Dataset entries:

__________________________________________________

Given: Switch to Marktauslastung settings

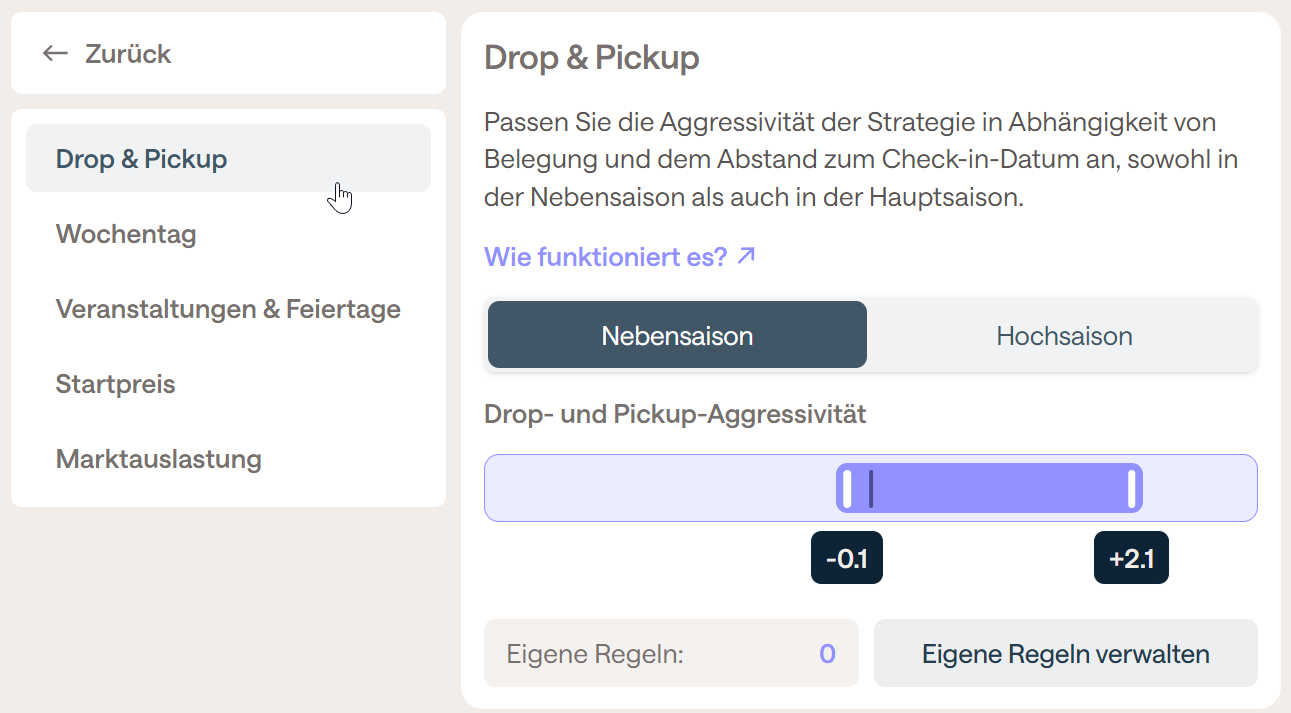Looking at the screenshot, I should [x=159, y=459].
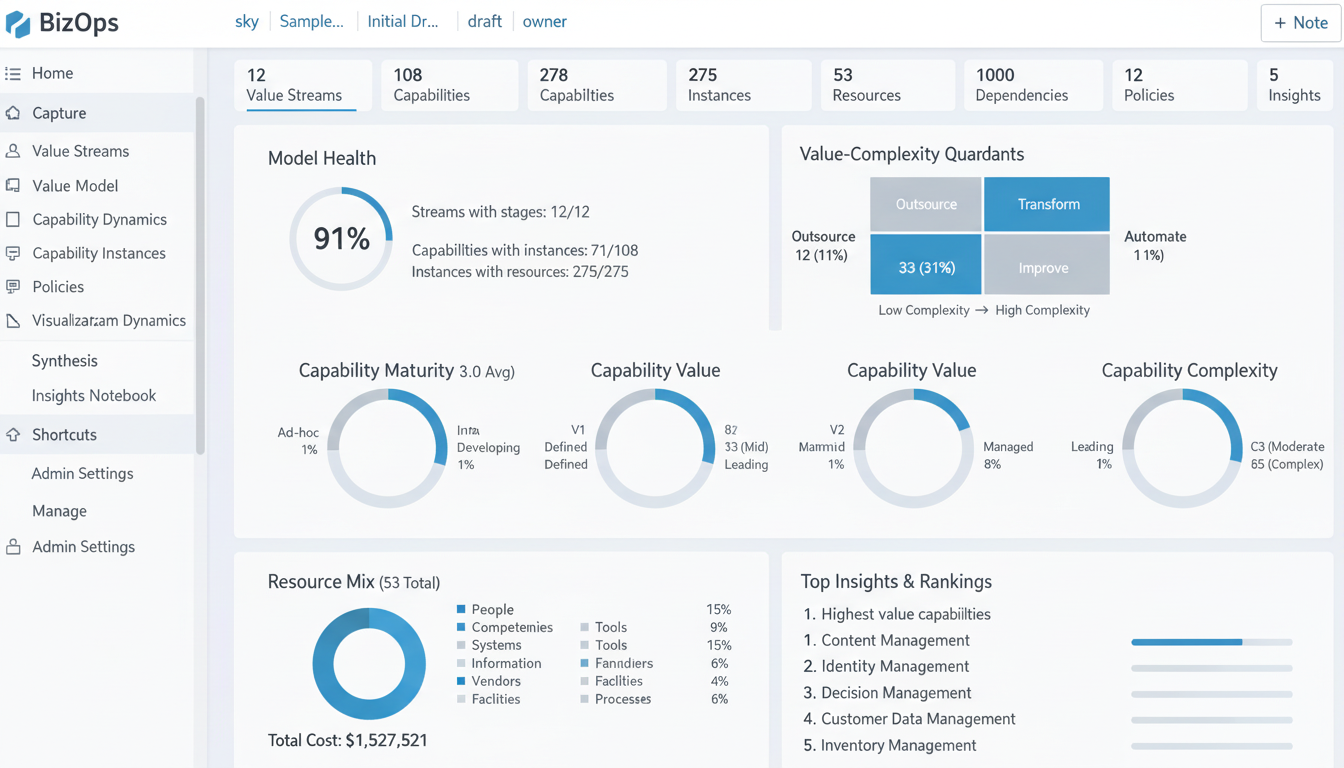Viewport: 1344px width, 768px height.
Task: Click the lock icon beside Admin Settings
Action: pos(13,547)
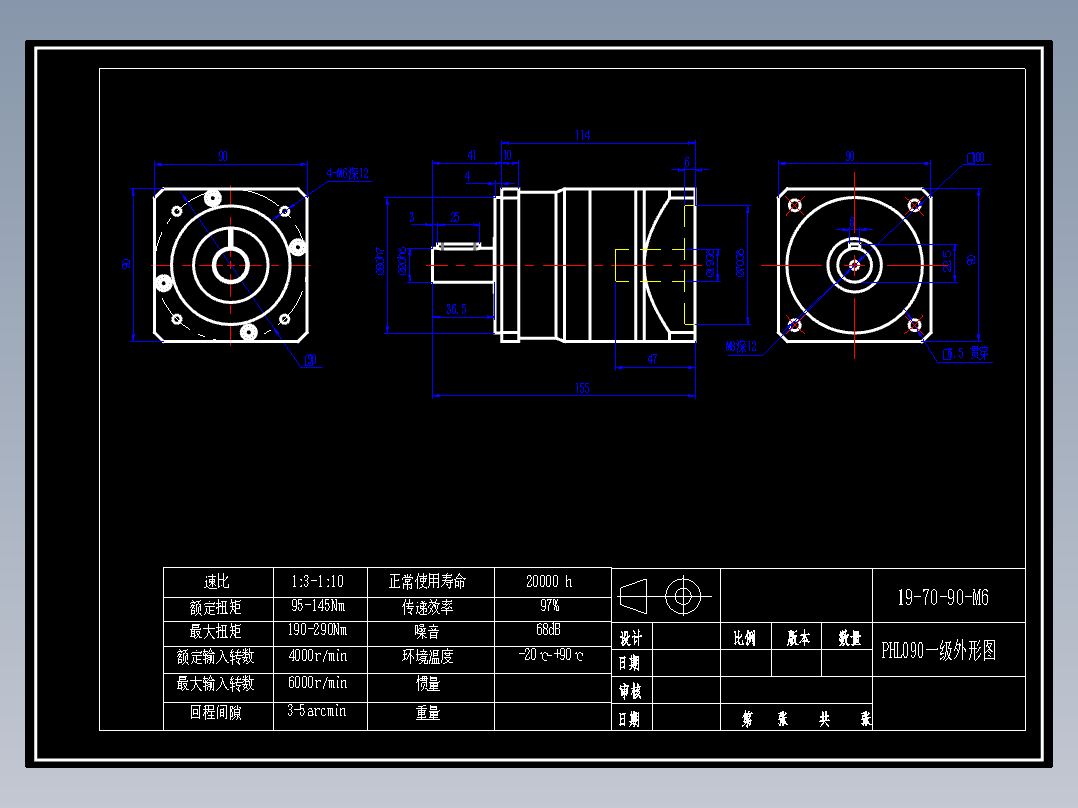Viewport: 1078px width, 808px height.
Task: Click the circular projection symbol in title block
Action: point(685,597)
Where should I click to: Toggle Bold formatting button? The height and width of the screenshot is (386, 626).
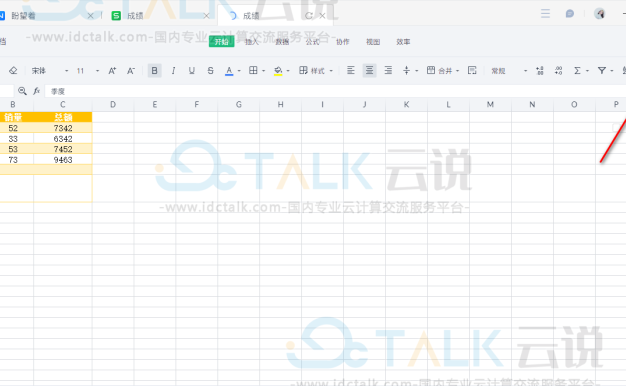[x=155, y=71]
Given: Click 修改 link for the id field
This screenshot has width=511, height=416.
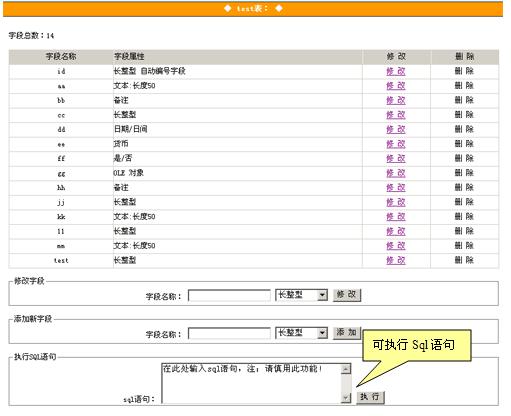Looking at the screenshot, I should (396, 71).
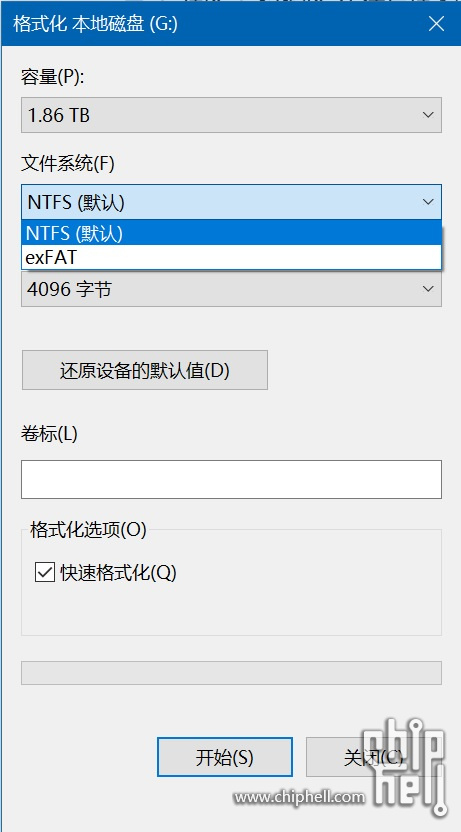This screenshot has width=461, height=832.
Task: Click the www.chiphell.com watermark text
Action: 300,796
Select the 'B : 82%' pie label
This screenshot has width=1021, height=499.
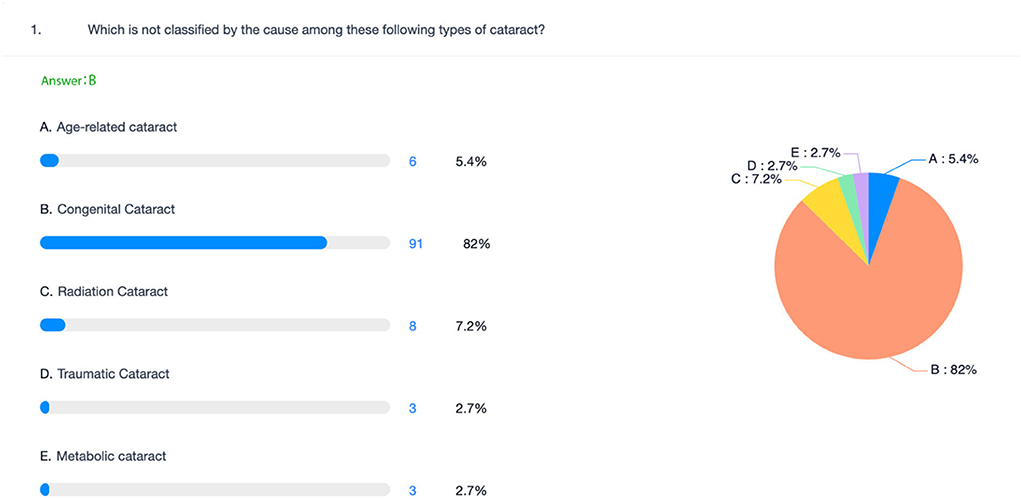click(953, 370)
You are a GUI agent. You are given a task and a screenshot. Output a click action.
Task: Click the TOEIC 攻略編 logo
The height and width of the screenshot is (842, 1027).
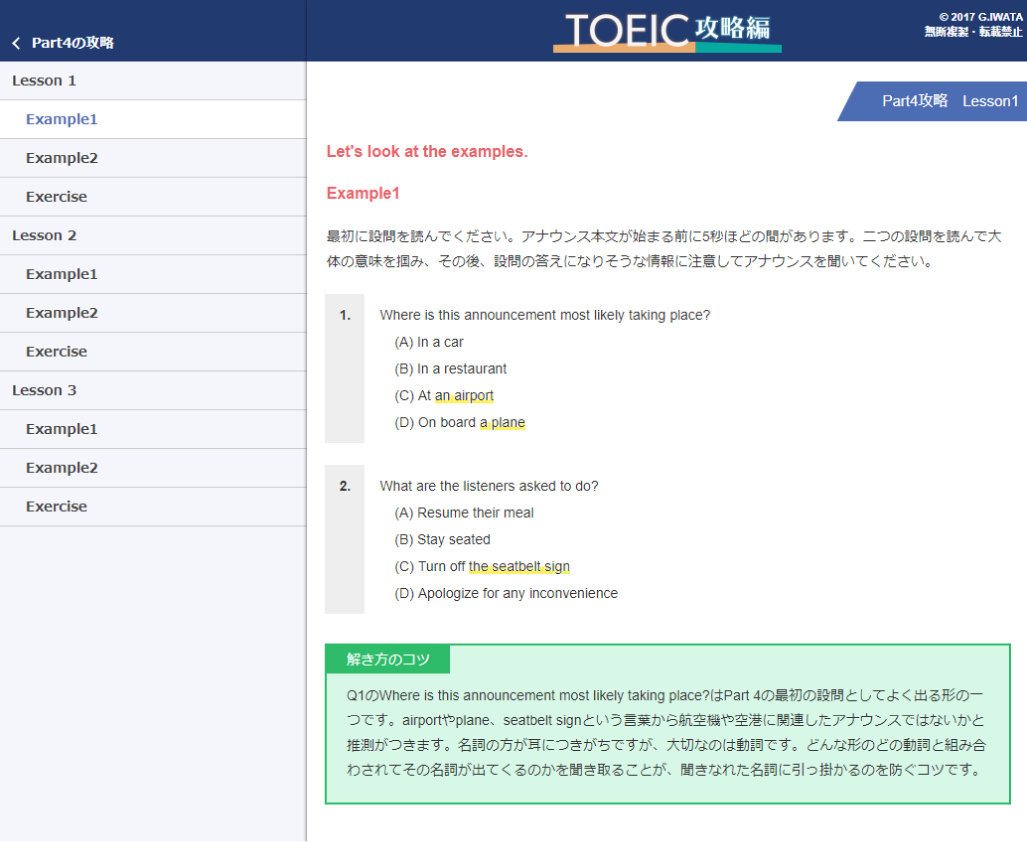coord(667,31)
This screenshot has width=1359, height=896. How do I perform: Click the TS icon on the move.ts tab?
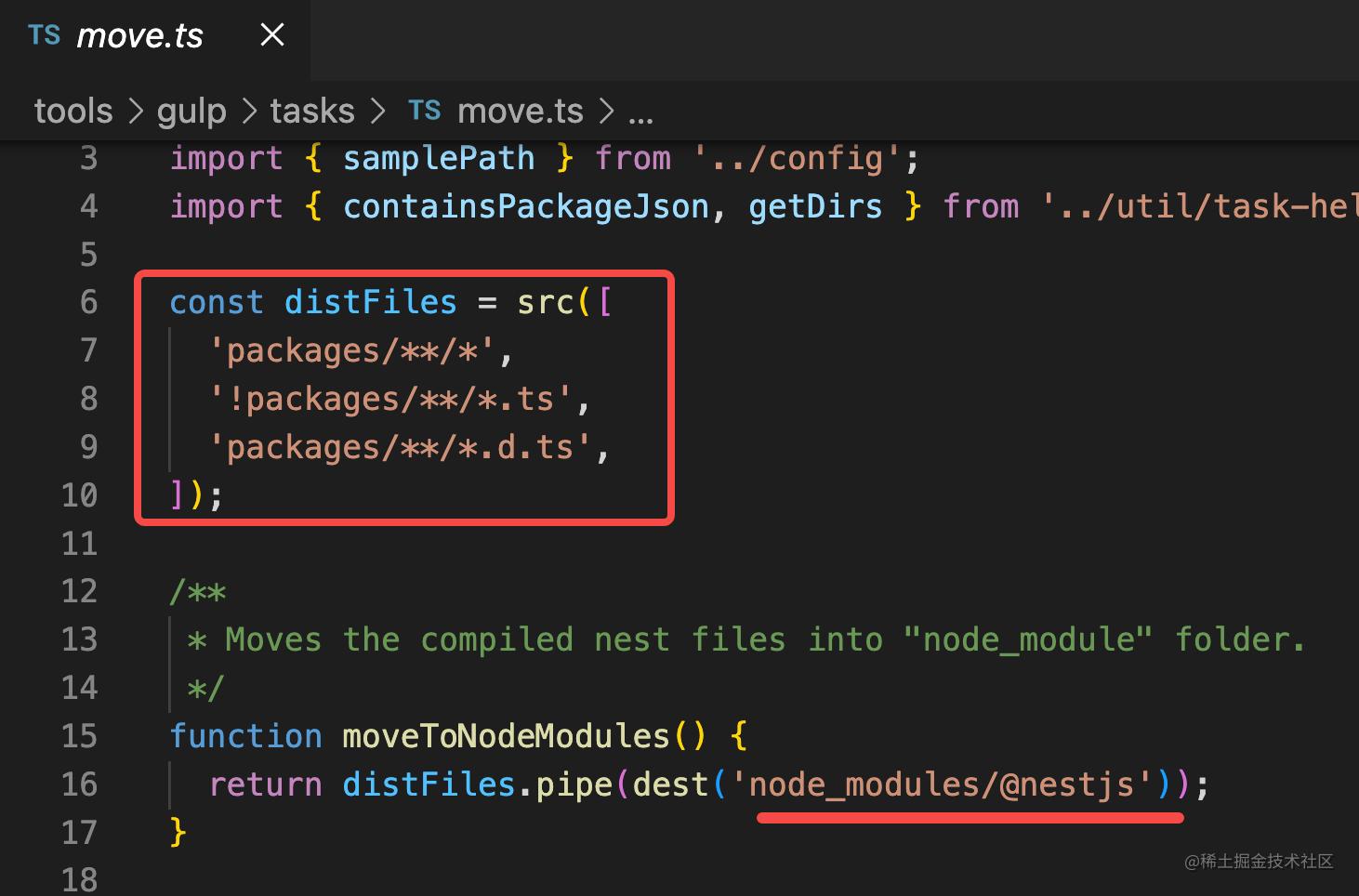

__________________________________________________

Excluding the pictures, write out exactly the lines from the line that contains "Where should I" through the end of the records.

Where should I click to: Toggle Bold formatting button? The height and width of the screenshot is (386, 626).
[x=155, y=71]
Given: Click 修改 link for the id field
This screenshot has width=511, height=416.
Looking at the screenshot, I should (396, 71).
This screenshot has width=461, height=832.
Task: Click the www.chiphell.com watermark text
Action: 300,796
Select the 'B : 82%' pie label
This screenshot has width=1021, height=499.
click(953, 370)
You are a GUI agent. You are given a task and a screenshot. Output a click action.
Task: Click the TOEIC 攻略編 logo
The height and width of the screenshot is (842, 1027).
coord(667,31)
This screenshot has width=1359, height=896. How do I perform: Click the TS icon on the move.ts tab?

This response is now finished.